Capacitismo por associação

Com isso, acabamos por anular outros setores da nossa vida (como o profissional e o afetivo) para dar conta de tantas demandas. Além disso, quem nunca participou de entrevista de emprego e viu os olhos do entrevistador “perder o brilho” quando você fala que é mãe de pessoa com deficiência, não sabe o que é perder uma vaga de emprego por conta do capacitismo por associação que nos atravessa. 

Tenho visto algumas empresas oferecerem cursos profissionalizantes para que mães de PcD se capacitem, mas fica o questionamento: todas as vagas nas empresas privadas terão flexibilidade de horário, creches?
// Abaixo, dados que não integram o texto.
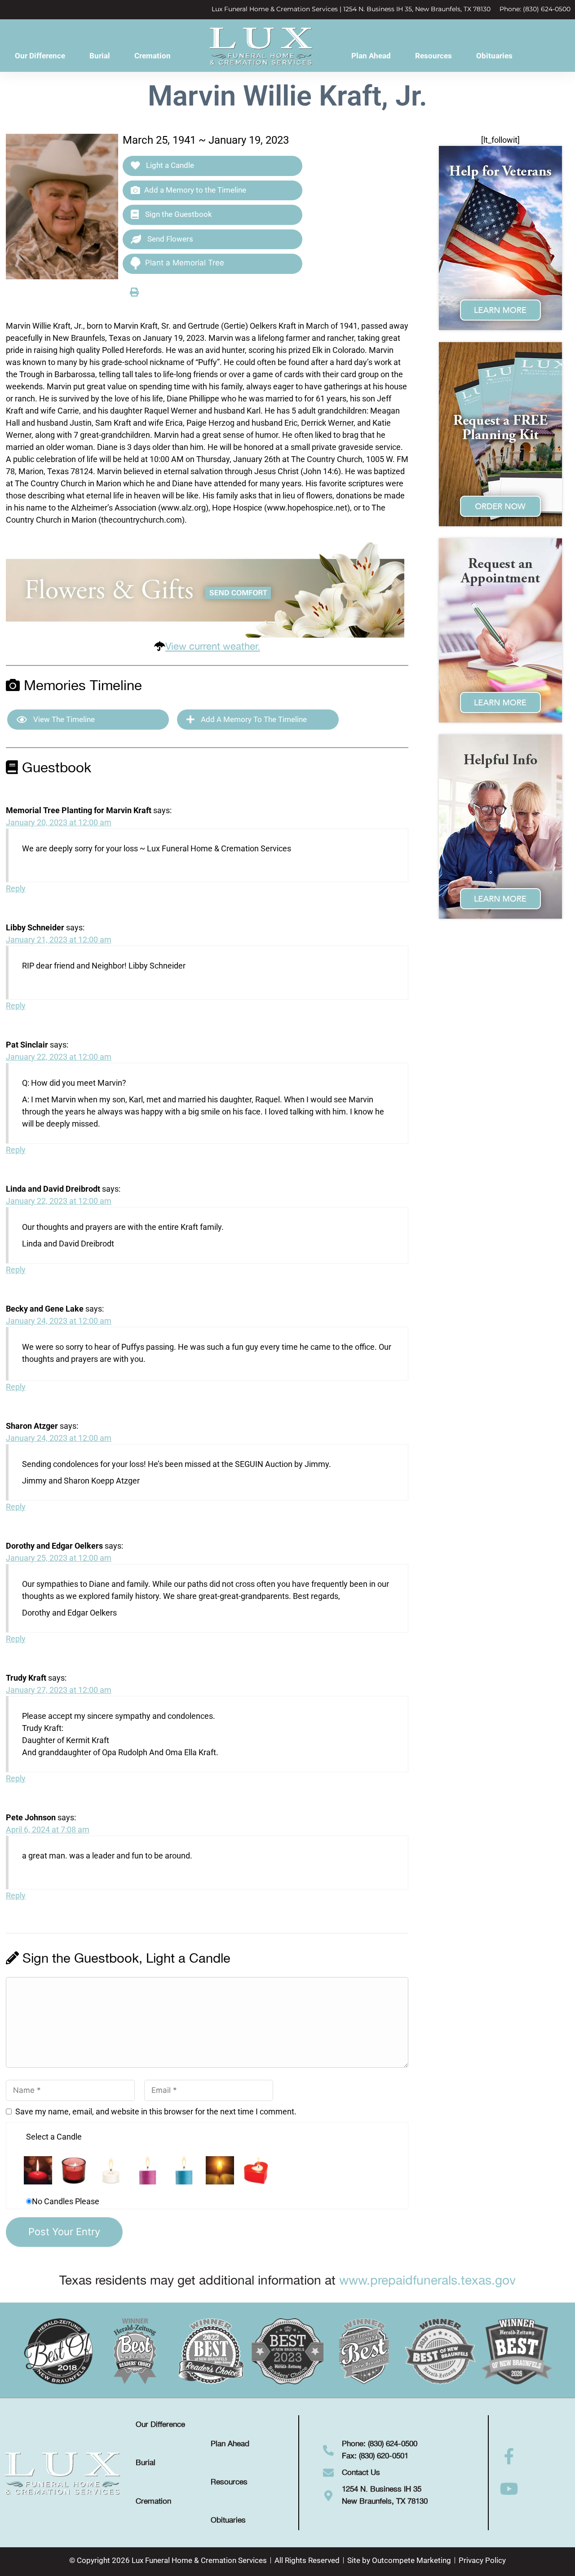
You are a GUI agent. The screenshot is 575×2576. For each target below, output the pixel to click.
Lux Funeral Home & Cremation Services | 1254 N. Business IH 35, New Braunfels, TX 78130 (351, 9)
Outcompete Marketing (411, 2560)
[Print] (134, 292)
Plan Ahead (371, 55)
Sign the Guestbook (177, 214)
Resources (433, 55)
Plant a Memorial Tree (184, 262)
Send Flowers (169, 238)
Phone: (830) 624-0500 (535, 9)
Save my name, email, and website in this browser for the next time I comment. (155, 2111)
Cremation (152, 55)
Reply (16, 888)
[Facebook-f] (509, 2456)
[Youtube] (509, 2489)
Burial (99, 55)
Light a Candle (169, 165)
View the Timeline (63, 719)
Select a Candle (54, 2136)
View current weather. (212, 647)
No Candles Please (65, 2201)
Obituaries (494, 55)
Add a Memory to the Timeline (195, 189)
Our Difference (40, 55)
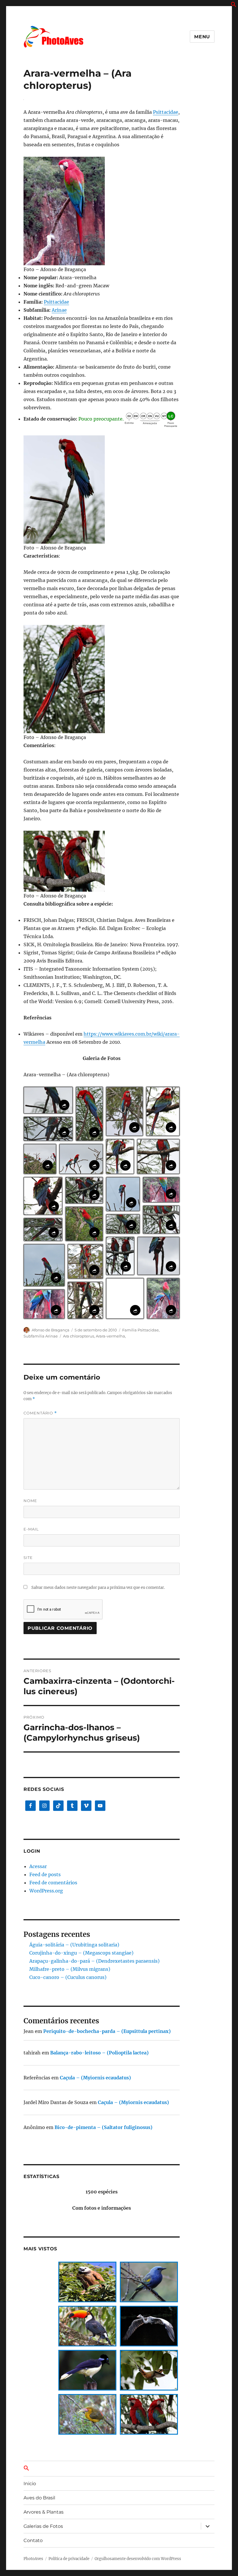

Porque a jornada de 44 horas semanais não é pensada para quem precisa lavar, passar, cozinhar, levar em terapia, brigar por direitos e cuidar de outra pessoa. 

Tenho visto também o crescimento do empreendedorismo materno por necessidade. Não sou contra empreender, mas sei que é extremamente difícil. Eu já tentei empreender por um tempo e vendia bijuterias nas horas “vagas”, na recepção da clínica enquanto aguardava minha filha na terapia. Sem preparo, sem planejamento, apenas numa tentativa desesperada de ter uma grana pra mim e pra ajudar no pagamento das intervenções multidisciplinares que ela precisa para ter qualidade de vida.

Conclusão: não consegui levar adiante porque o lucro era pequeno, como também, é preciso investir tempo para produzir e estudar melhor estratégias de venda.

Para as vagas no serviço público, existe a possibilidade de redução de carga horária, mas não são todas as mães que conseguem passar num concurso público até porque, estudar nem sempre é tarefa fácil com a rotina de cuidados. Durante o período em que o filho está na escola, muitas de nós passam uma boa parte do tempo em algum órgão público reivindicando os direitos dele. Exigir direitos é necessário, mas extremamente desgastante!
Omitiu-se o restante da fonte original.